2. This transaction was executed in multiple trades at prices ranging from $13.07 to $13.61 per share. The price reported above reflects the weighted average sale price. The reporting person hereby undertakes to provide upon request to the SEC staff, the issuer or a security holder of the issuer full information regarding the number of shares and prices at which the transaction was effected.
3. Includes 25,000 shares of performance based restricted stock granted under the Company's stock option plan on 11/3/08, which vest only upon the Company's achievement of certain revenue and operating income targets for each fiscal year over the next two fiscal years, commencing with the fiscal year ending 3/31/12. The performance based restricted shares vest at a rate of 25% per performance period upon achievement of applicable revenue and operating income targets for such fiscal year, with each fiscal year being a performance period.

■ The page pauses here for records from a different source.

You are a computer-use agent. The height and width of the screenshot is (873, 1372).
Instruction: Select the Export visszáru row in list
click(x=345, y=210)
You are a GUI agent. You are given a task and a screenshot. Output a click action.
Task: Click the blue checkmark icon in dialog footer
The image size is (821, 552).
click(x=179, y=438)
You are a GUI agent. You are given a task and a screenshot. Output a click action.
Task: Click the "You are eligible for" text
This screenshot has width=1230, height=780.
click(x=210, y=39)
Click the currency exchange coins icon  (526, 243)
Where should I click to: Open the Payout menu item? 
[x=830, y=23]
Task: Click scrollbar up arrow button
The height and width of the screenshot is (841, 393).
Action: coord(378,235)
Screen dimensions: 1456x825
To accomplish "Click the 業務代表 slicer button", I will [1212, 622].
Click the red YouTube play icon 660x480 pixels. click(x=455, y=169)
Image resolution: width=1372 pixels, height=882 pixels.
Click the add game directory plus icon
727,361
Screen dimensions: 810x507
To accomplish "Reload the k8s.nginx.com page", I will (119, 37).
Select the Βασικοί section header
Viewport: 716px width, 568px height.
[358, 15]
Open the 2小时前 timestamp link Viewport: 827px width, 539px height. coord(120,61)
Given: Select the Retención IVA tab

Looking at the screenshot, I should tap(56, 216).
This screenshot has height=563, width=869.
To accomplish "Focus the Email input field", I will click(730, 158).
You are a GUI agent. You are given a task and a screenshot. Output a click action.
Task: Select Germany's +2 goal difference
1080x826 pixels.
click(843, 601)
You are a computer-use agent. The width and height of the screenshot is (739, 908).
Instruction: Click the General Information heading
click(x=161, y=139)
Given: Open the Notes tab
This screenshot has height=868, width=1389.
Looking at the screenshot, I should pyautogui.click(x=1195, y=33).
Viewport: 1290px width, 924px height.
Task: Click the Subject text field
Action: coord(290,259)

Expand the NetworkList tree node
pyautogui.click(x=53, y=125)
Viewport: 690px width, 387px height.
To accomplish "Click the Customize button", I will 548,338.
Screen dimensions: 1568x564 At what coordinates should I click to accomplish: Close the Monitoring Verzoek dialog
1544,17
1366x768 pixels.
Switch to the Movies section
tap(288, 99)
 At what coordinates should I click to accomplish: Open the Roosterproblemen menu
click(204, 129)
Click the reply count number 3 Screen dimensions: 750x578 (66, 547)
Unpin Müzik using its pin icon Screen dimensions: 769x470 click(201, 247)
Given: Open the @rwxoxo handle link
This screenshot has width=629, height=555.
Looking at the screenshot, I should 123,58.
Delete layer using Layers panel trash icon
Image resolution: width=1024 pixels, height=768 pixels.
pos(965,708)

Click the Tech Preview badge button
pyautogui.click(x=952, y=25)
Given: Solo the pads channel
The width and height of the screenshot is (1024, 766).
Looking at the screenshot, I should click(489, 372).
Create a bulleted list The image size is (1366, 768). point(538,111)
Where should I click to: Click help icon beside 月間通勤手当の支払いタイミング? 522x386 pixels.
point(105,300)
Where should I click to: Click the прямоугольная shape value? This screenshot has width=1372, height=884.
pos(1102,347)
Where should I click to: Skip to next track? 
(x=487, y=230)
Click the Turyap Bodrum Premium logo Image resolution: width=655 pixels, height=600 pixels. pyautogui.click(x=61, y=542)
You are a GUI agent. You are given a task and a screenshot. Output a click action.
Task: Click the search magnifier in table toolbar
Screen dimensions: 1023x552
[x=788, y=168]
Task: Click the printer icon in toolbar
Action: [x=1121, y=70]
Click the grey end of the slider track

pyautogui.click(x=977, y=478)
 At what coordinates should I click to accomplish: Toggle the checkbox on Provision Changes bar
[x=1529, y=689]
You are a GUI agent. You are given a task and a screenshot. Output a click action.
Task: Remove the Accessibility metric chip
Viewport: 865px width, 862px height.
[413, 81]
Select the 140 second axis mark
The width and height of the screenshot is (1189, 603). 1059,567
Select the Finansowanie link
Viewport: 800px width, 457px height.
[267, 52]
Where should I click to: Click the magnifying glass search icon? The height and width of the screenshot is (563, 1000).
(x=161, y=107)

Also includes 8,758 shares of performance based restricted stock granted on 5/16/11, which vest only upon the Company's achievement of certain revenue targets for the fiscal year ending 3/31/12. The grantee retains voting rights in these shares until forfeited.
4. This transaction was executed in multiple trades at prices ranging from $12.33 to $12.93 per share. The price reported above reflects the weighted average sale price. The reporting person hereby undertakes to provide upon request to the SEC staff, the issuer or a security holder of the issuer full information regarding the number of shares and prices at which the transaction was effected.
5. These shares were sold pursuant to a 10b5-1 Sales Plan Agreement dated as of March 5, 2012 entered into by and between Tushara Canekeratne and an investment bank.
Remarks:
/s/ Paul D. Tutun, Attorney in Fact 05/09/2012
** Signature of Reporting Person Date
Reminder: Report on a separate line for each class of securities beneficially owned directly or indirectly.
* If the form is filed by more than one reporting person, see Instruction 4 (b)(v).
** Intentional misstatements or omissions of facts constitute Federal Criminal Violations See 18 U.S.C. 1001 and 15 U.S.C. 78ff(a).
Note: File three copies of this Form, one of which must be manually signed. If space is insufficient, see Instruction 6 for procedure.
Persons who respond to the collection of information contained in this form are not required to respond unless the form displays a currently valid OMB Number.